An important trend and challenge in our field is building reliable real-time data streams. This technology enables our platform to interact with our customers as they traverse our site rather than passively reacting to stale data. For example, if a user interacts with a recommendation’s carousel or an ad, real-time data streams empower our platform to immediately update their recommendations based on this action. Older batch approaches can only update the user's recommendations the following day, which may be too late to engage with the customer as she may have lost interest by that time. These systems require a lot of infrastructure support and maintenance to function properly. This trend has been an exciting challenge for our team as they build these systems to craft an interactive customer experience.
Could you talk about your approach to identifying the right partnership providers from the lot?
I believe that the best teams are built on diversity, and every partnership should add unique value. Consider where your gaps are in terms of the skill sets of your teams and the capabilities of your systems.
There are numerous specializations in data science, and more are emerging. For example, if your company does not have effective recommender systems in place, you might want to consider partnering with a provider who can augment your efforts.
What are some of the points of discussion that go on in your leadership panel? What are the strategic points that you go by to steer the company forward?
As a leader, I want to ensure that our strategy aligns with our efforts to drive an experiment-driven culture. I reinforce the importance of establishing and standardizing best practices for experimentation across the company, including proper A/B testing and validation metrics. One way to accomplish this is to integrate data science throughout the business. Specifically, you can integrate data scientists into each functional area of your organization. In effect, you can ensure that all your strategic initiatives have a data science resource dedicated to them. Another point I like to emphasize in my leadership discussions is that predictive analytics is experimental in nature, and part of healthy experimentation is allowing for failures. Often, we are working off of probabilities and correlations, which should not be treated as proxies for causal relationships.
How do you see the evolution of the Predictive Analytics arena a few years from now with regard to some of its potential disruptions and transformations?
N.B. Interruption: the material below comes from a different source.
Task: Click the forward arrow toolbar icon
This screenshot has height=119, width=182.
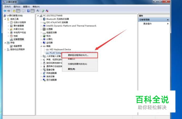Action: click(x=9, y=11)
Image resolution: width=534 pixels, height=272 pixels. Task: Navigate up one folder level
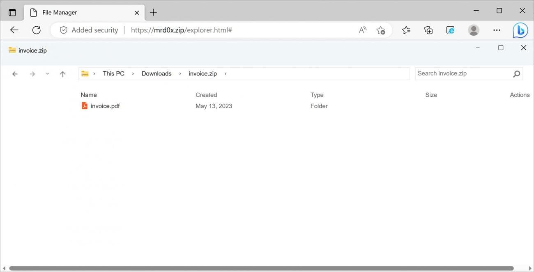pos(62,73)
Predictive Analytics has the power to not only engage customers but also to help drive and inform internal processes within companies. At Overstock, we strive to leverage the same predictive models we use to engage customers to drive decisions within marketing, sourcing, and other teams. These technologies enable automation of data analytics over billions of data points to draw out salient conclusions. Data that would normally takes months to distill can be far more efficiently processed to identify key initiatives. As the field develops, adoption of this technology across an organization will help create a data-driven culture. This doesn’t just help with externally-facing products, but also with internal road-mapping, identification and alerting around failure points, analysis of results on A/B tests, and more.
What would be the single piece of advice that you could impart to a fellow or aspiring professional in your field, looking to embark on a similar venture or professional journey along the lines of your service and area of expertise?
Don’t be afraid to take on new tasks and challenge yourself. There are opportunities everywhere to learn and grow. There are plenty of open-source tools and libraries available on public repositories that you can leverage. Lastly, be confident. If something has never been done before, it just means that you can be the first to do it.